First you would build forecasting pipelines in SAS VF UI using time series, machine learning (ML) and deep learning (DL) techniques. Some of those pipelines would be using global models, where all your time series are used to train one ‘global’ model (usually ML), some of them would be using local models, where modelling is performed at series-by-series level (usually time series statistical techniques or RNNs), and some others would be using a combination of both local and global methods. To make it simple for users, the necessary data transformations are automatically performed inside the different nodes in SAS VF .

After you successfully run your modeling nodes, a Model Comparison node selects the modeling strategy that performed best in the pipeline based on the criterion of your choice. If you had multiple pipelines running in parallel, then the best performing modeling strategy from all pipelines is selected.
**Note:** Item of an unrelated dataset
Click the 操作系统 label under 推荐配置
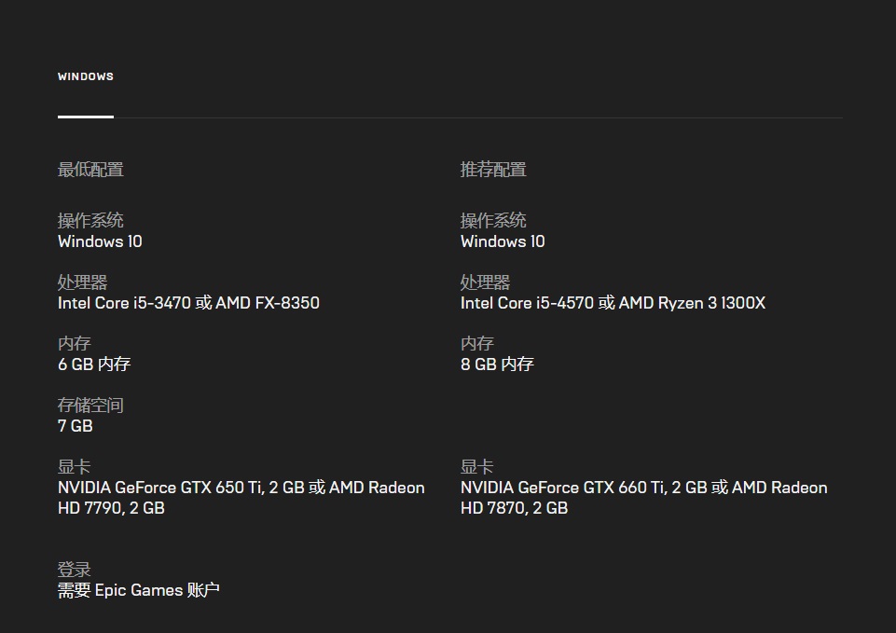Screen dimensions: 896x633 click(493, 221)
But what if you wanted to run multiple models in parallel, including local and global models, and make sure that you will always choose the best performing model at a series-by-series level? That’s exactly the problem that the newly introduced ‘Ensemble’ node is addressing.

The Ensemble node evaluates the forecasts from the parent (predecessor) modeling nodes that are connected to it and selects the best statistically performing forecast for each time series based on the fit statistic selected by the user. If you want to modify your forecasts even further, you can attach an ‘Interactive Modeling’ node after the Ensemble so you can even apply custom models in your pipeline.

How does this look like in practice?

In the example below we see a forecasting pipeline where we use the Ensemble node as a post-processing node and we connect to it the following modeling strategies:

1. An Auto-forecasting node, which includes various local models such as ARIMA, Exponential Smoothing and Intermittent Demand models
2. A Panel-Series Neural Network – global model
3. A Gradient-Boosting model – global model

We choose Root Mean Squared Error (RMSE) as the metric of choice for the champion models to be selected per time series and we run the node.

When the node is run, we can examine the results as shown in the picture below. We see that the Auto-forecasting models were selected in ~80% of the cases. For the rest of the series the global models were selected.

We then proceed to examine the output tables. The ‘OUTWEIGHT’ table includes the value ‘1’ for the selected models for each of our time series. I’ve placed a check mark nest to some of them to showcase the logic in the picture below. While the weighting values can be either 1 or 0 for now, more sophisticated weighting methods are in development and expected to be available in the future releases.   

Finally, we open the results from the Model Comparison node. As expected, the Ensemble node provides the most accurate results based on the criterion of choice. The improvement is significant as we see an ~8% decrease in the weighted statistics, WMAE and WRMSE, across all of the time series.

Some closing tips:

• Running local and global models in parallel for all your time-series can be computationally intensive sometimes. You may also want to consider segmenting your data, using the External Segmentation or Demand Classification templates, and apply different modeling strategies to the corresponding segments.
• Results from the Ensemble node can be arbitrary in terms of the modeling techniques selected in case they score equally for the selected fit statistic.
• Remember you can use an Interactive Modeling node after the Ensemble node to further optimize your results at the individual time series level.
• Finally, try using the Distributed Open Source Code node as a competing modeling strategy in your forecasting pipelines, and then use the Ensemble node to make source that you always get the best results from both SAS and Open Source algorithms.